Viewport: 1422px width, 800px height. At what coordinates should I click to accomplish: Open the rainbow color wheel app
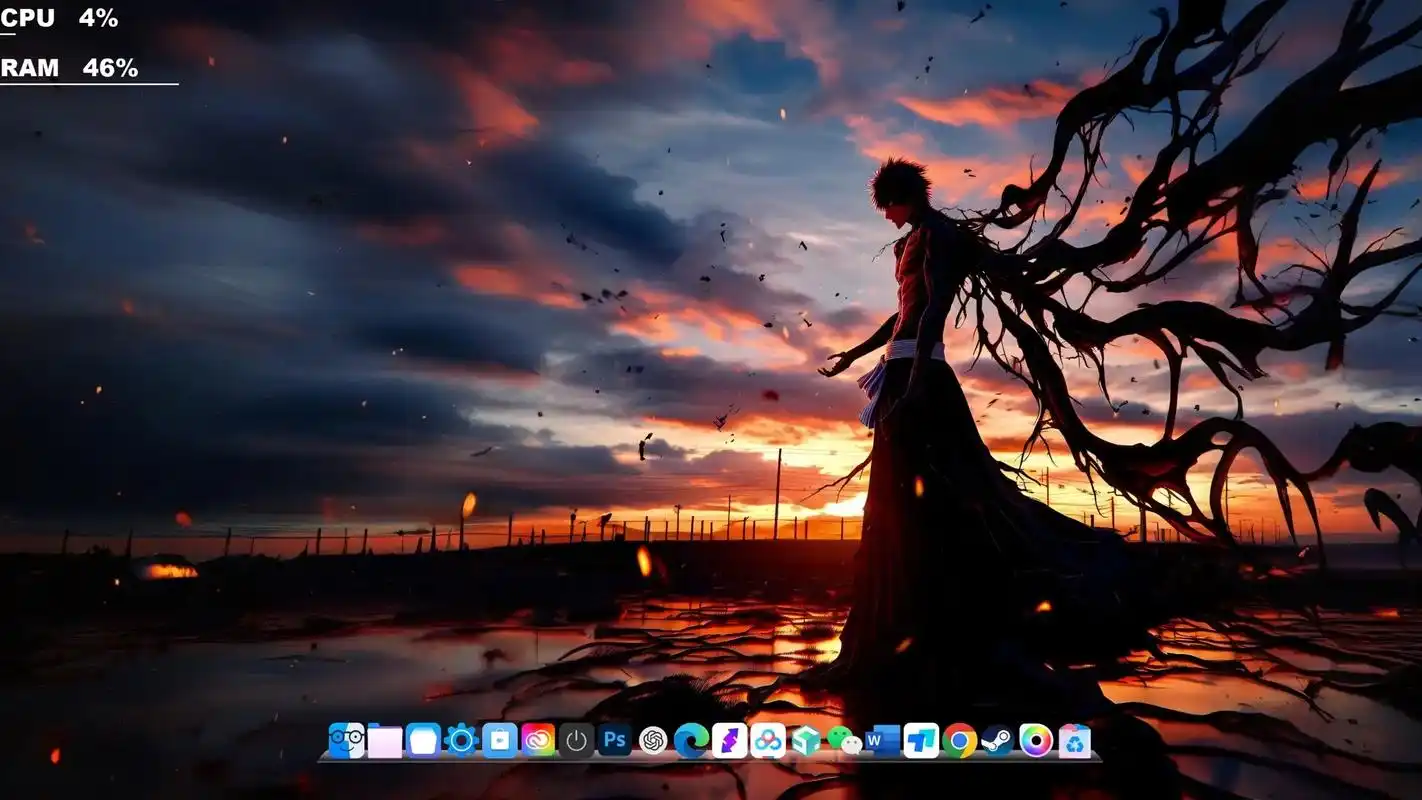[1036, 741]
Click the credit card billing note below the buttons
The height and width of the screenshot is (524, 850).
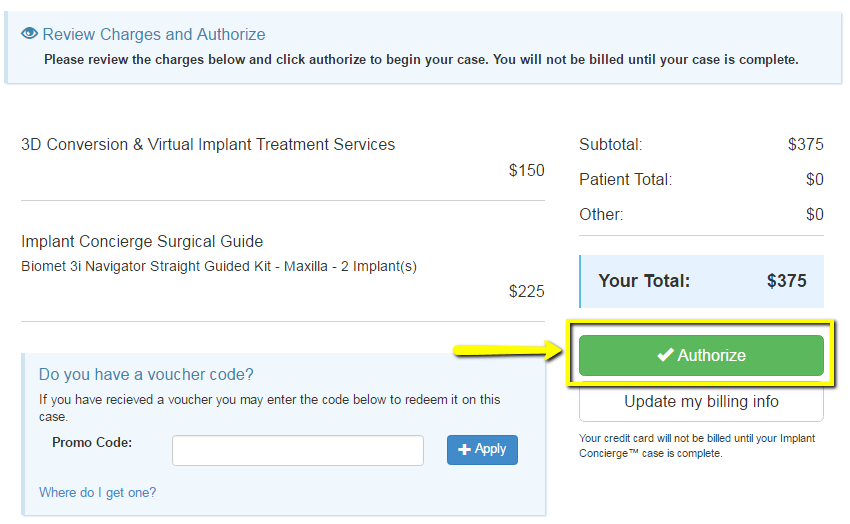(697, 446)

.....

▶ _WHAT YOU SHOULD DO_
Return the listing above in an exact copy that leaves out the images.

▶ _ANSWER BOX_
Viewport: 1422px width, 800px height. At what coordinates should I click to accomplish: Open the rainbow color wheel app
[1036, 741]
Click the credit card billing note below the buttons
The height and width of the screenshot is (524, 850).
(697, 446)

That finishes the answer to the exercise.